-- About this task --
Repeat, please, exactly the lines from the one that has "Focus the verification code input box" through the end of the records below, with pictures dropped.

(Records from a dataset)

------------------------------------------------------------------------

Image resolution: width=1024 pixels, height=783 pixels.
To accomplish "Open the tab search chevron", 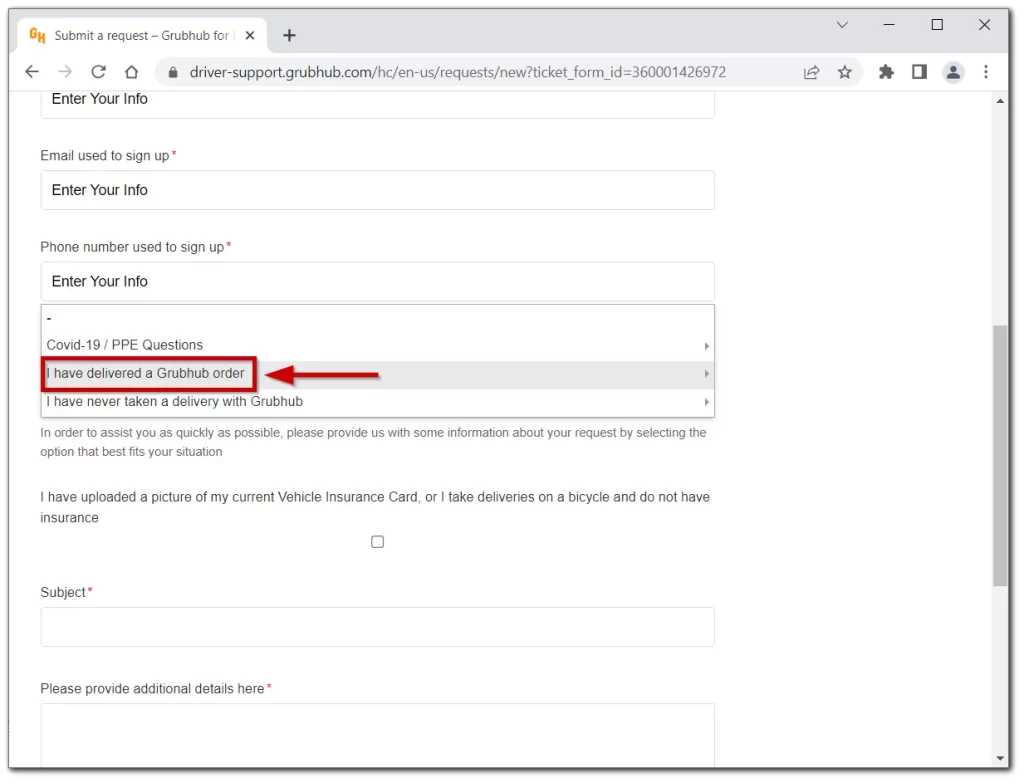I will pyautogui.click(x=842, y=25).
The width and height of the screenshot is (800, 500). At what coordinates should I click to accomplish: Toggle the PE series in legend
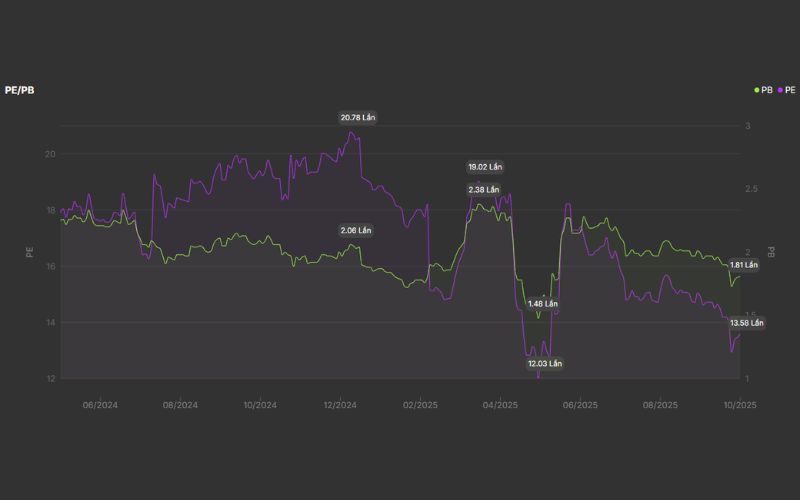786,90
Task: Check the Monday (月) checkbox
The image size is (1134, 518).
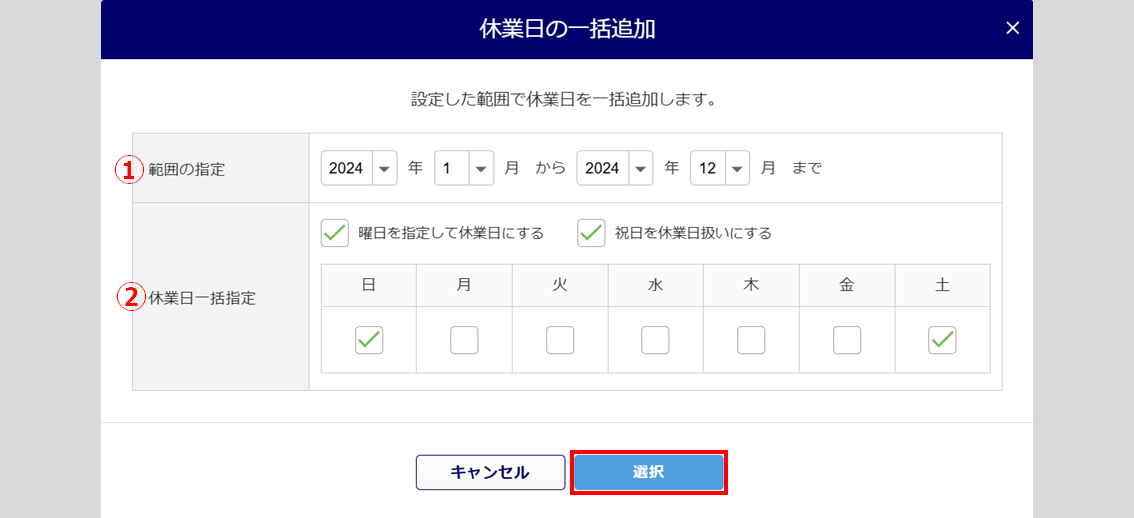Action: pos(464,340)
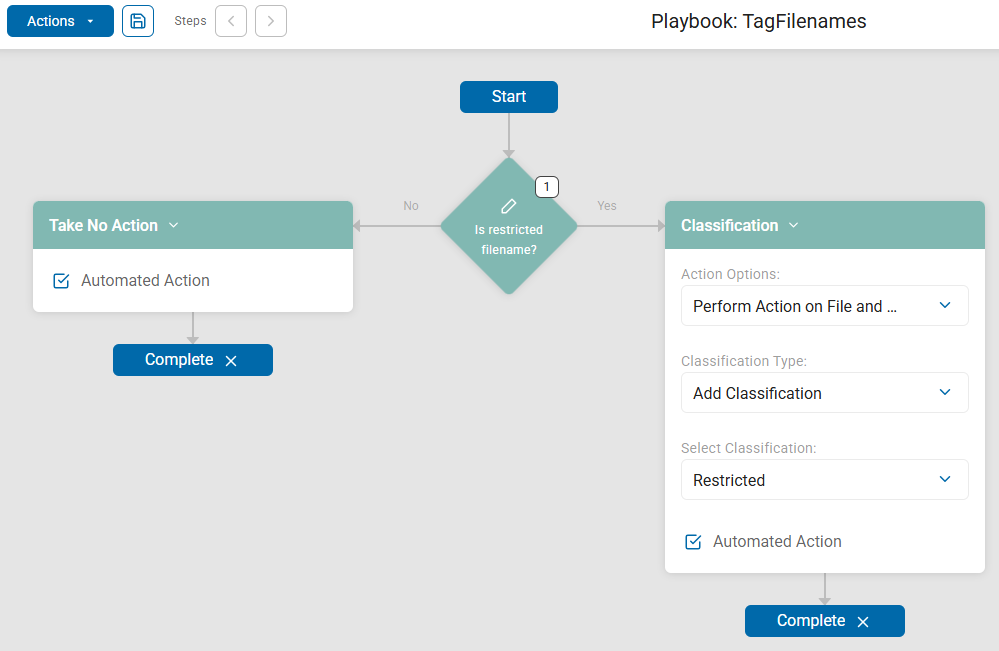The height and width of the screenshot is (651, 999).
Task: Expand the Take No Action header chevron
Action: [x=174, y=226]
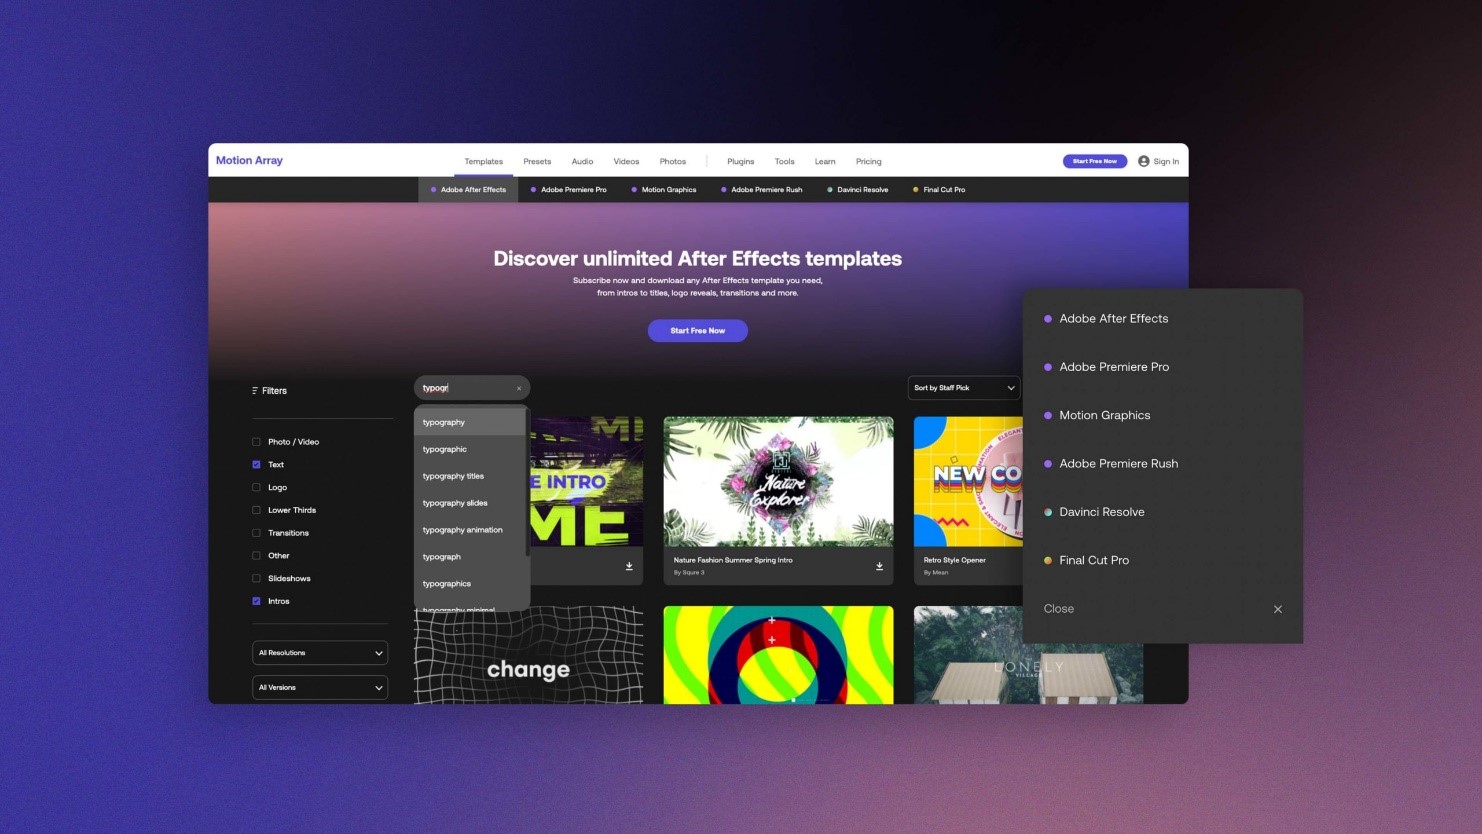The width and height of the screenshot is (1482, 834).
Task: Tick the Lower Thirds checkbox
Action: 256,510
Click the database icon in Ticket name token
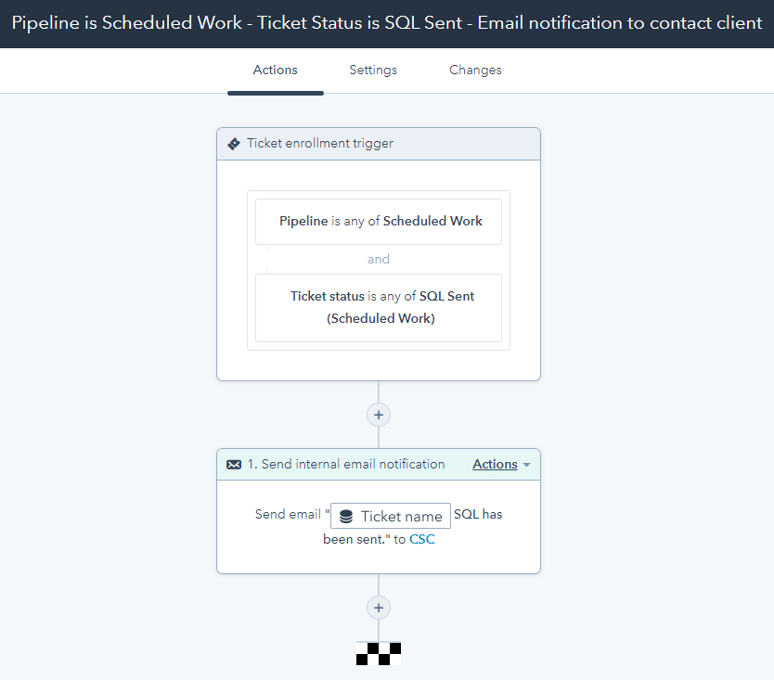 pyautogui.click(x=346, y=517)
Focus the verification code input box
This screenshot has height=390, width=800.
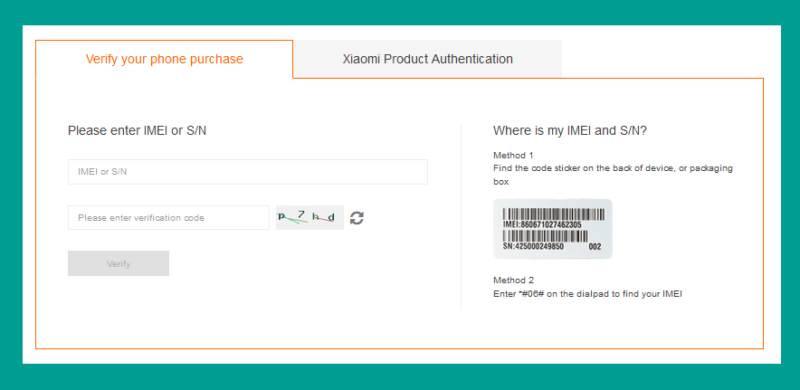168,218
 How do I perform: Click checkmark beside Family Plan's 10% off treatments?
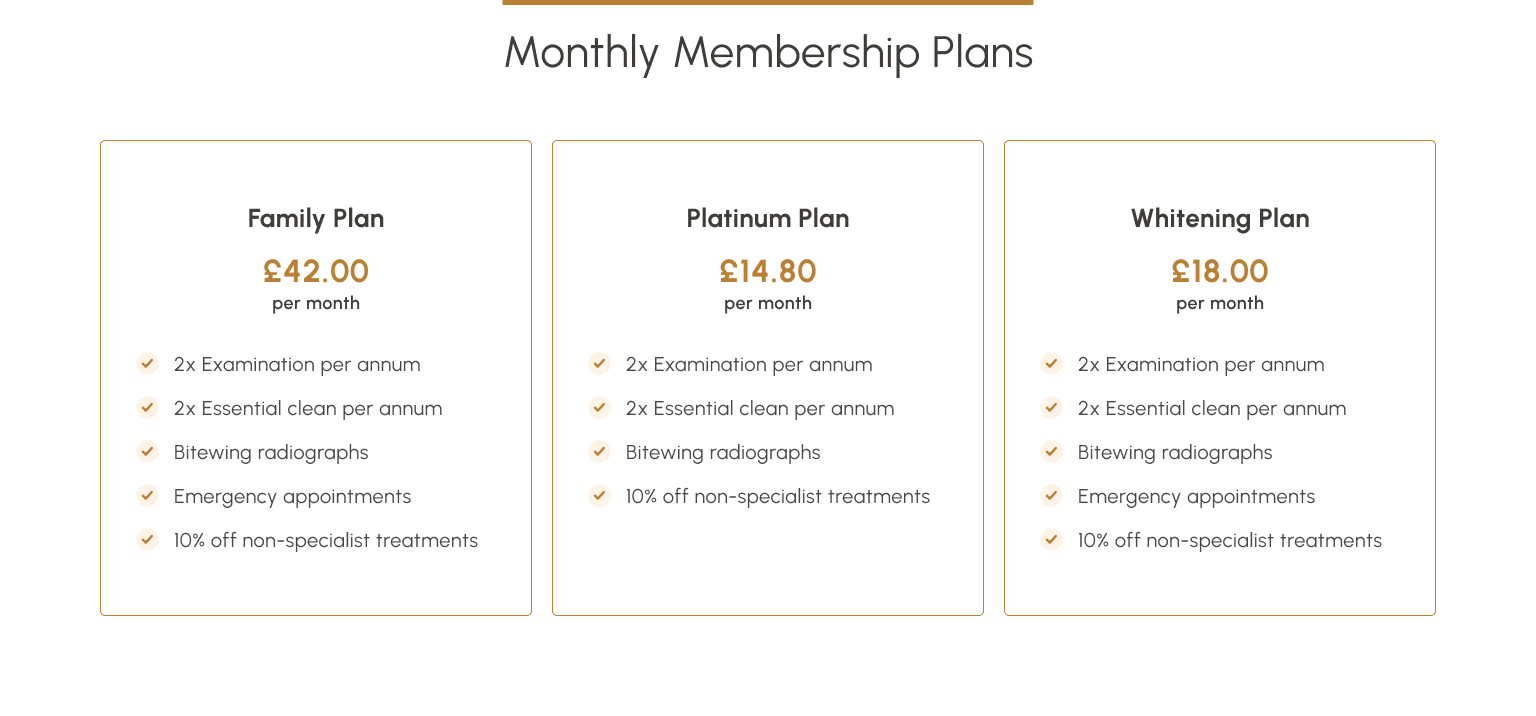point(147,539)
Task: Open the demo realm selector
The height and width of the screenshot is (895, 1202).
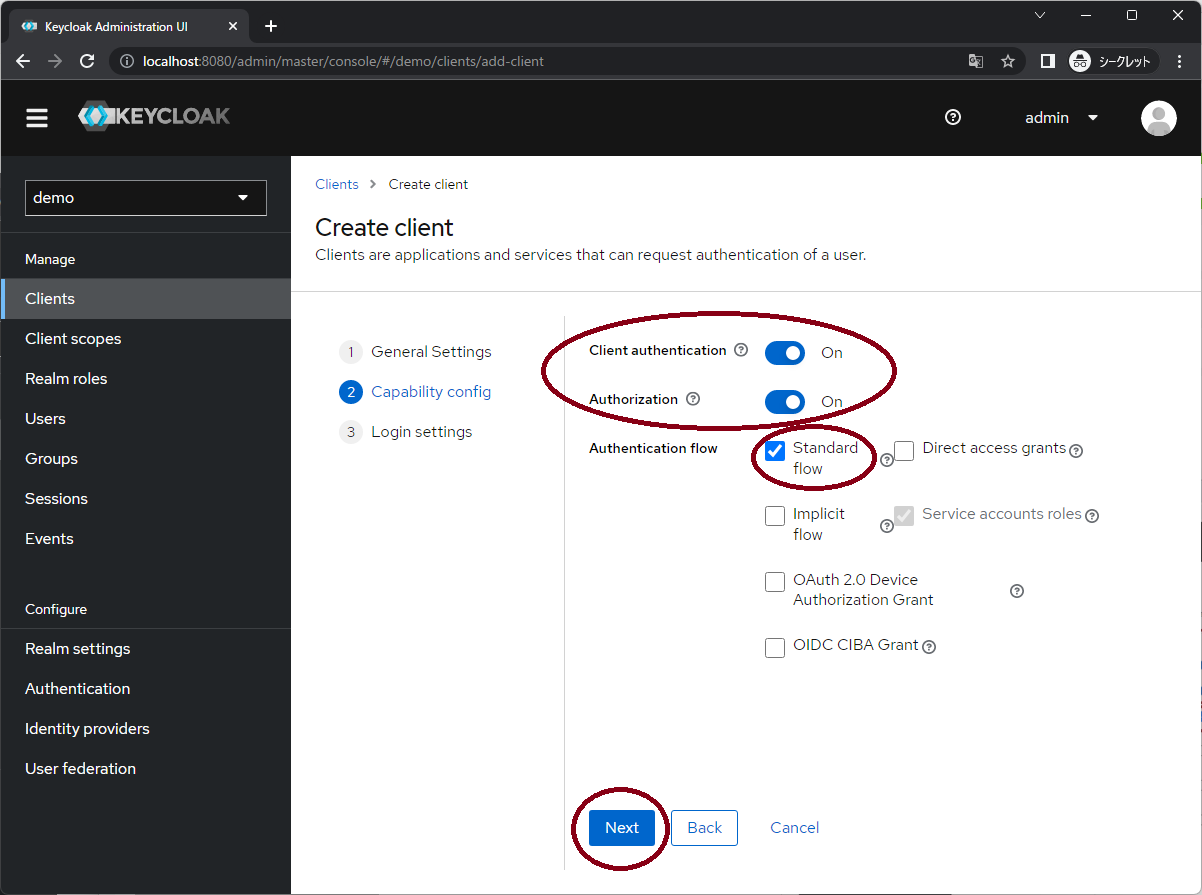Action: [x=145, y=198]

------------------------------------------------------------------------

-- Response to this exercise --
Focus the verification code input box
This screenshot has height=390, width=800.
168,218
 How do I perform: Click checkmark beside Family Plan's 10% off treatments?
point(147,539)
Task: Open the demo realm selector
The height and width of the screenshot is (895, 1202).
Action: [x=145, y=198]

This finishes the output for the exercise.